Duty manager Nathan Quick worked in Brewdog’s Franklinton bar until last year. He is one of two former staff who say they witnessed Mr Watt having a sexual encounter on the roof terrace bar.

“He was on the rooftop kissing with his hand up the shirt of this young lady,” he said.

“It wasn’t uncommon for us to have the perception that that was going on, but for us to physically see it was something else.”

Mr Watt’s lawyer said: “At no time did Mr Watt have a sexual encounter on the roof terrace of the Franklinton bar.

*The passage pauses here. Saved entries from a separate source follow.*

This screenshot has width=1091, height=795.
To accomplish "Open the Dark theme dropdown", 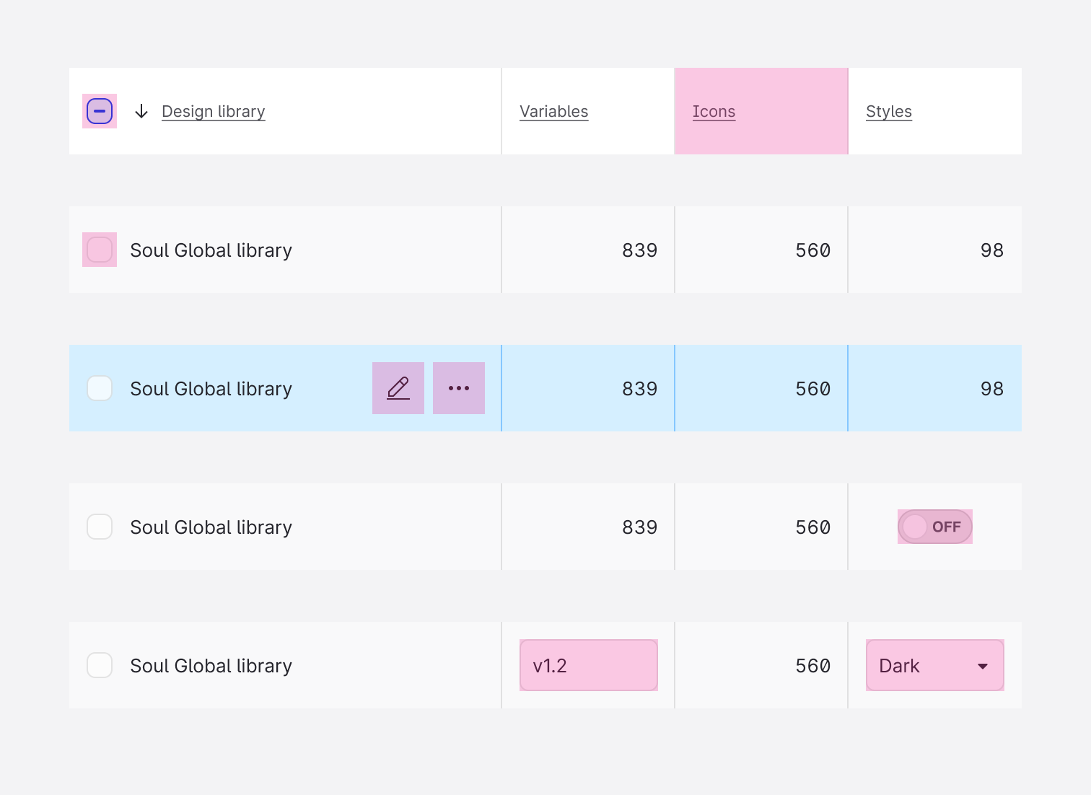I will 934,665.
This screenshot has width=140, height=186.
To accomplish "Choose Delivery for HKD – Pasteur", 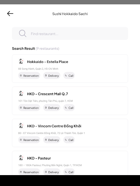I will 52,172.
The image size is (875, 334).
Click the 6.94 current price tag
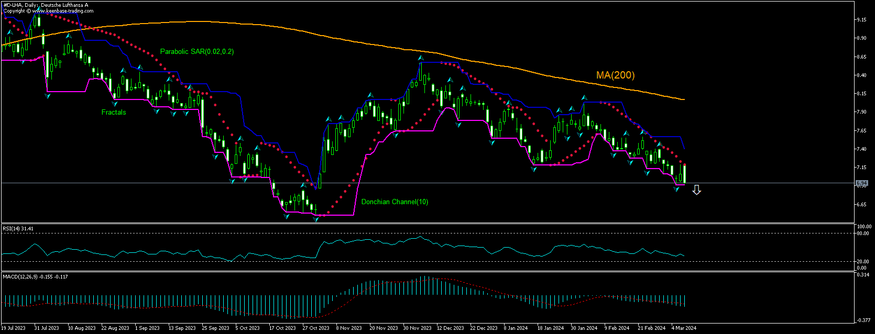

“We hold a statement from the only party that Mr Watt could have been present with at the Franklinton Bar. She has confirmed in her statement that Mr Watt and her did visit the roof briefly, but absolutely no sexual encounter took place.”

“She has also confirmed that far from being intoxicated; she drove herself home that evening.”

Mr Watt’s lawyer said that they “hold a statement from the manager of Brewdog Franklinton, that it has never been reported to him, nor does he have any knowledge of Mr Watt ever having any kind of sexual encounter with someone on the rooftop bar”.

The BBC investigation spoke to almost 100 former and current Brewdog staff. Most of those who still work at the company said they were afraid to speak publicly for fear of losing their jobs.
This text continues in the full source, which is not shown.